Luís Maciel (PS) especificou que o orçamento para 2024 prevê 4,978 milhões de euros, mais 377 mil euros do que em 2023, o que representa um aumento de 8,5%.

Em declarações à Lusa, o presidente da Câmara das Lajes das Flores, na ilha das Flores, disse que o orçamento para este ano vai dar prioridade à “criação de condições para a fixação de pessoas no concelho”, uma vez que “este é grande desafio, face ao envelhecimento da população, que tem vindo a diminuir”.

Além disso, o documento contempla também a execução de políticas para a criação de emprego, de forma direta, e através dos apoios às empresas sedeadas no concelho, a par de “alguns instrumentos de apoio à fixação das mesmas”.

O orçamento para 2024 inclui ainda apoios destinados à agricultura, um “setor muito importante no concelho”, de acordo com o autarca.

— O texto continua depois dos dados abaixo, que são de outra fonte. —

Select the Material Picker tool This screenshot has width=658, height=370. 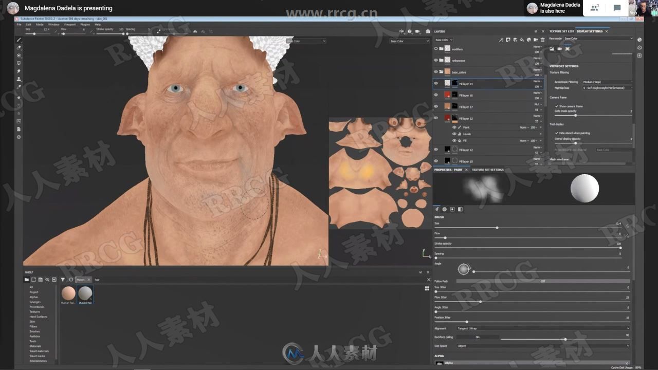tap(19, 87)
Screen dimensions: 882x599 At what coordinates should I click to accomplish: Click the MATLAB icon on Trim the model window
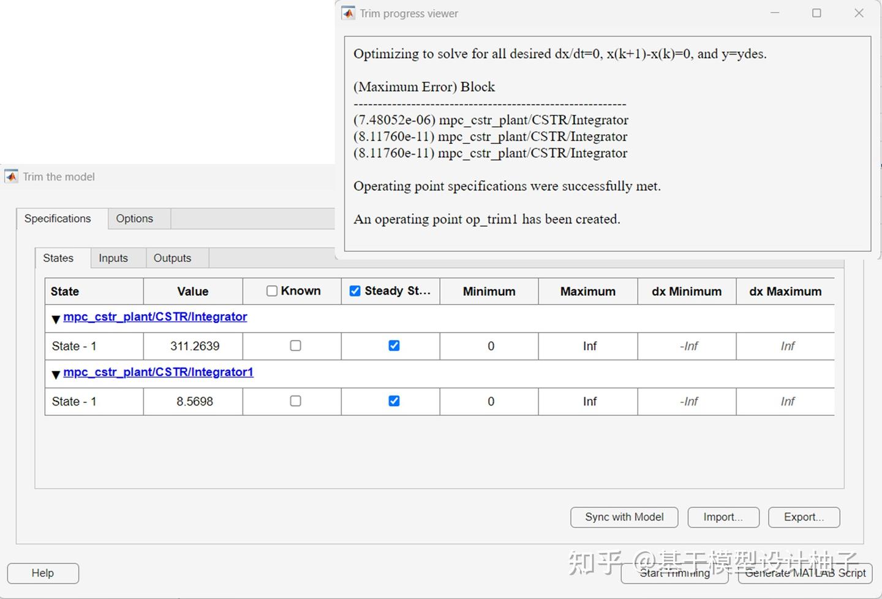[x=10, y=176]
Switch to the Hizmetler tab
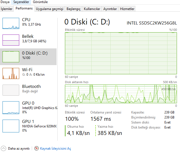Image resolution: width=180 pixels, height=153 pixels. 127,9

Luís Maciel referiu que existem investimentos “já em desenvolvimento e que serão inaugurados brevemente, executados ainda no âmbito do Programa Operacional (PO) Açores 2020, como a incubadora de empresas, cuja obra está praticamente concluída”.

O “loteamento empresarial para a cedência de lotes a baixo custo para fins empresariais e fixação de emprego” é outra das medidas incluídas no orçamento, estando ainda previsto no próximo quadro comunitário de apoio avançar com uma candidatura para um novo loteamento industrial, com oito lotes.

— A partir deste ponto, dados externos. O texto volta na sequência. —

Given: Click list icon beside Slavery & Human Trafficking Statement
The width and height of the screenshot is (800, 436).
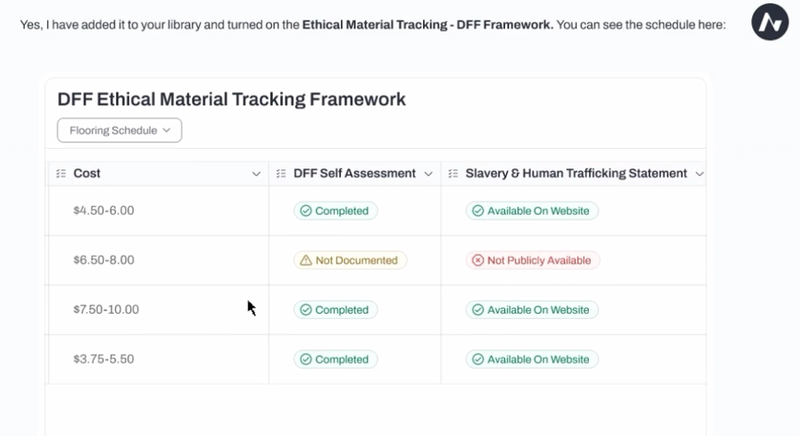Looking at the screenshot, I should [453, 174].
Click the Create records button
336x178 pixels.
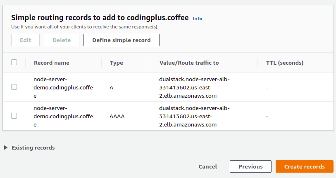click(x=305, y=166)
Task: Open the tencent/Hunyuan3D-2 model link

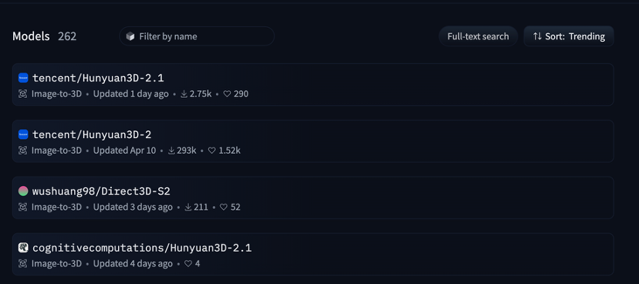Action: pyautogui.click(x=92, y=134)
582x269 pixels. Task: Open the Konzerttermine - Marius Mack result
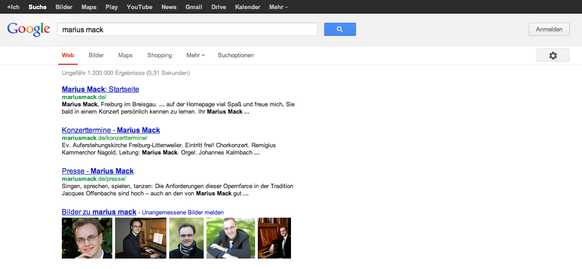pos(111,130)
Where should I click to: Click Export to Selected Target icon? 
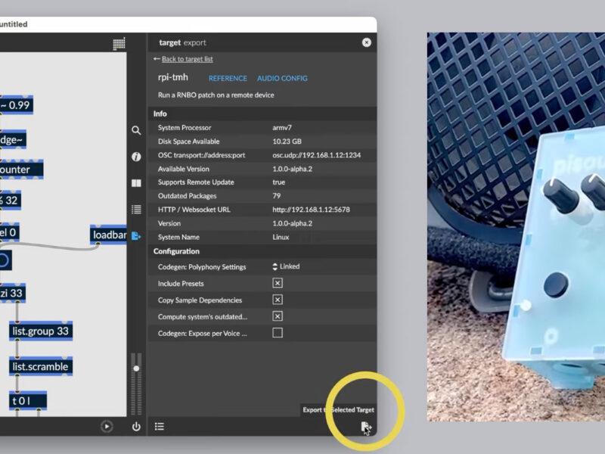pyautogui.click(x=366, y=428)
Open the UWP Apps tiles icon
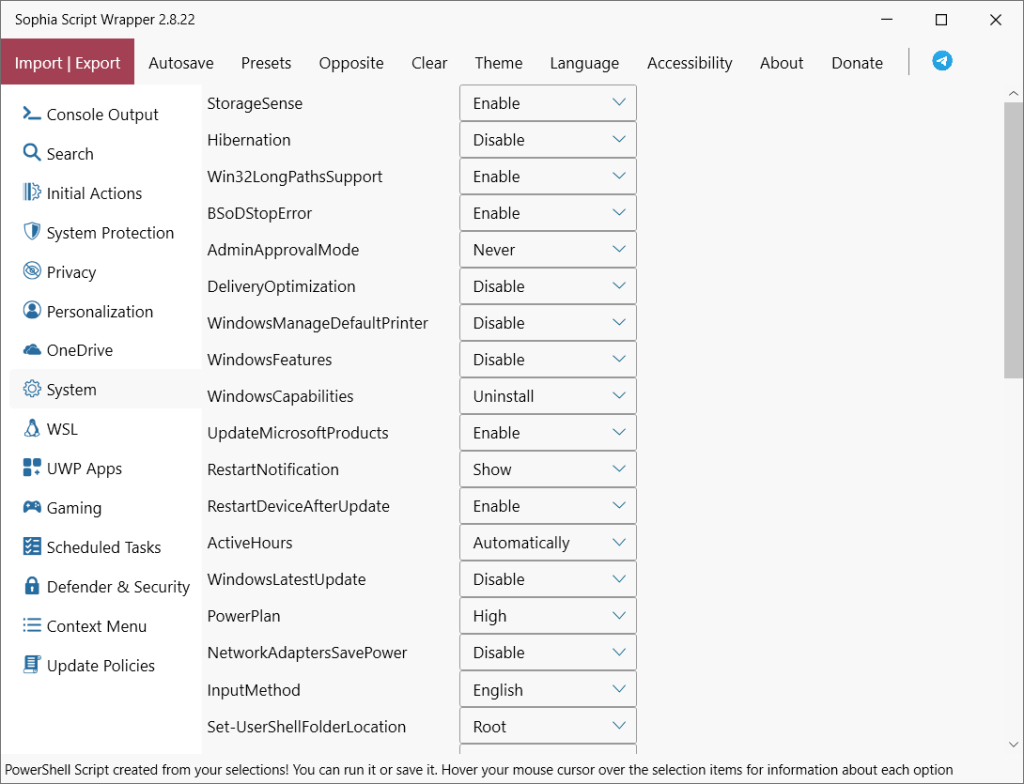The image size is (1024, 784). [x=31, y=468]
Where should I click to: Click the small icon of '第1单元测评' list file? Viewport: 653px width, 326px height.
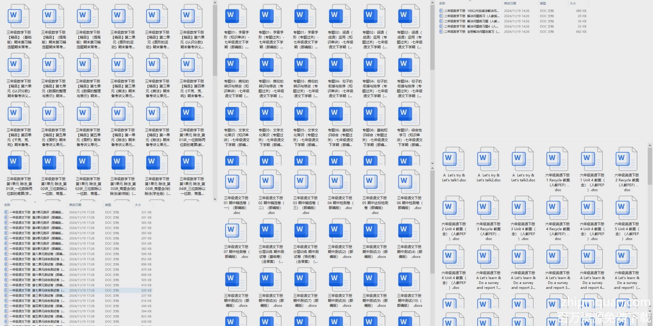pos(6,212)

Este projeto surge a par de outro habitacional, “outro dos problemas do concelho, também com oito lotes, para vender a um custo baixo”, indicou o autarca socialista.

“Na área da habitação, já temos aprovada e em desenvolvimento a estratégia local para este setor, no quadro do Plano de Recuperação e Resiliência (PRR), orçada em 14 milhões de euros, sendo que cerca de 3,2 milhões de euros serão executados pela Câmara Municipal”, afirmou o presidente.

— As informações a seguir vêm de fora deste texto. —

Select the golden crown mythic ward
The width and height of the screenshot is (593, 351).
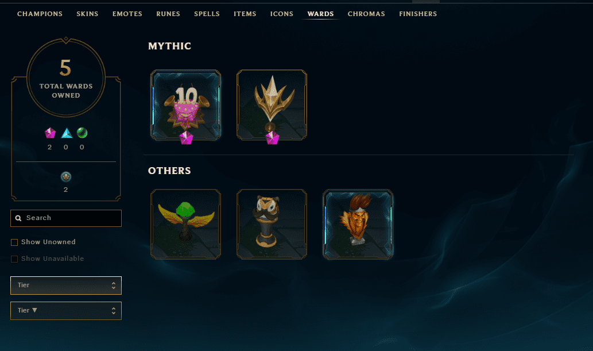coord(272,105)
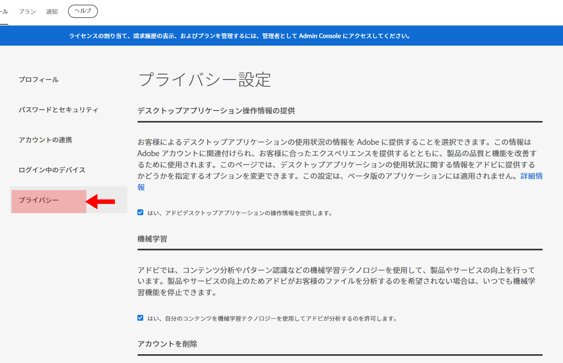
Task: Click the 機械学習テクノロジー permission checkbox label text
Action: click(272, 319)
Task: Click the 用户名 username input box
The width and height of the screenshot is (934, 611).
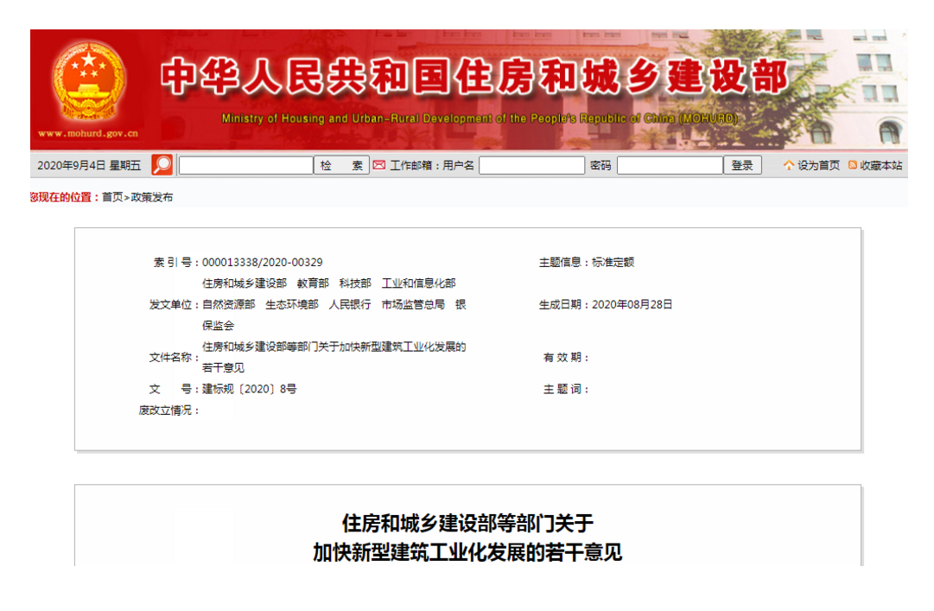Action: pyautogui.click(x=531, y=165)
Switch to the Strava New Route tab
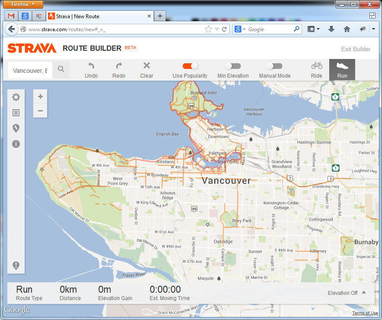Viewport: 382px width, 320px height. pos(100,16)
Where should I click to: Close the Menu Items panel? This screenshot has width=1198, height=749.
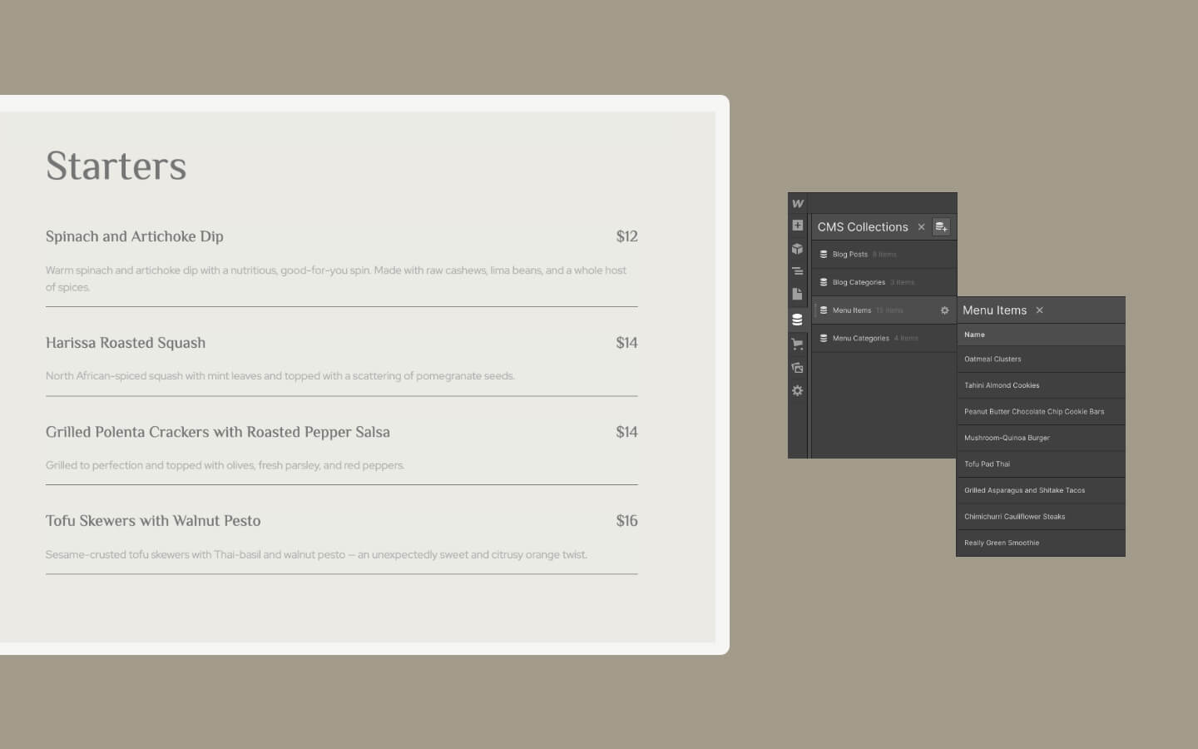[1039, 310]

O município das Lajes das Flores vai manter, à semelhança dos últimos anos, o IMI no valor mais baixo previsto por lei, a par de “uma taxa reduzida de 2% no IRS como forma de sobrecarregar o menos possível as famílias”.

Segundo a lei, a taxa de IMI para prédios urbanos pode variar entre os 0,3% e os 0,45%, cabendo aos municípios fixar o valor entre este intervalo.

O Orçamento foi aprovado pela maioria socialista com a abstenção da oposição da coligação PSD/CDS-PP/PPM.